I urge the detractors of the Supreme Court’s brave decision to objectively examine whether the 13 acquitted men, who have each spent between six and nine years in jail despite earlier acquittals, have been wrongly accused and imprisoned.

Perhaps the most obvious wrongful imprisonment is of the eight men accused of being part of an alleged panchayat. These men, who lived 3.5 hours travel from Ms Mai’s village on the other side of the Indus, were acquitted in the original 2002 trial for want of evidence. It is worth reading what the original trial judge had to say about how those men came to be arrested and why he released them without charge. This is the same judge who convicted four others of gang-rape and two of aiding and abetment. Astonishingly, these eight acquitted men were re-arrested two and a half years later in reaction to the storms of outrage that followed the Lahore High Court’s 2005 acquittal of five out of six convicted men. They have been in jail for the six years since 2005, without charge. Where are the human rights advocates standing up for them?

Apart from a wealth of inconsistencies in statements to police and witness testimonies, the paucity of evidence affects many celebrated aspects of the prosecution story. The allegation that Shakoor was molested by three Mastoi males is pure fabrication and easily revealed as such on any study of the case. The claim of Ms Mai being paraded naked before hordes of people was thrown out in the original 2002 trial, yet nevertheless has embedded itself in many re-tellings by media and rights groups. The presentation of the Mastoi tribe as wealthier and more powerful than Ms Mai’s clan was discounted in the original 2002 trial, when police admitted under cross-examination that Ms Mai’s family owned more land and had more powerful connections than the Mastoi family, well before this story began.

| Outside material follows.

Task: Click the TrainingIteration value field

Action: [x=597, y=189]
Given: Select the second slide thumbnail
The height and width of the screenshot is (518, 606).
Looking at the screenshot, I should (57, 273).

It is also my belief that Ms Mai is a victim of characters around her who have used her, her family, the local police and courts for their own purposes. Talk to any lawyer in southern Punjab and they will tell you how often false cases are filed between enemies. It’s my belief that Ms Mai was shamefully taken advantage of and had little control over events once the charges, filed not by her or her family but by two unrelated men, went public.

The charge of gang-rape was brought to the police by the cleric Abdul Razzaq and a local journalist-cum-rights monitor who had heard rumours after Razzaq made claims in a Friday sermon. Ms Mai was not involved in the lodging of charges. Some hours later, she was hauled into the police station unceremoniously in the back of a police truck. There she found a statement already written by the cleric in her name. She was told to attest it with a thumbprint. As is well-known, at that time she could neither read the statement, nor write her name. How was she to know what she was attesting with her thumb?

The next day the charge was in a local newspaper, the following day in national and international press, and just three days later Ms Mai had a cheque for 500,000 rupees in her hand from President Pervez Musharraf. No investigation had taken place, and Ms Mai was already both an international heroine and wealthier than any illiterate villager from a wretched Indus backwater could have ever dreamed.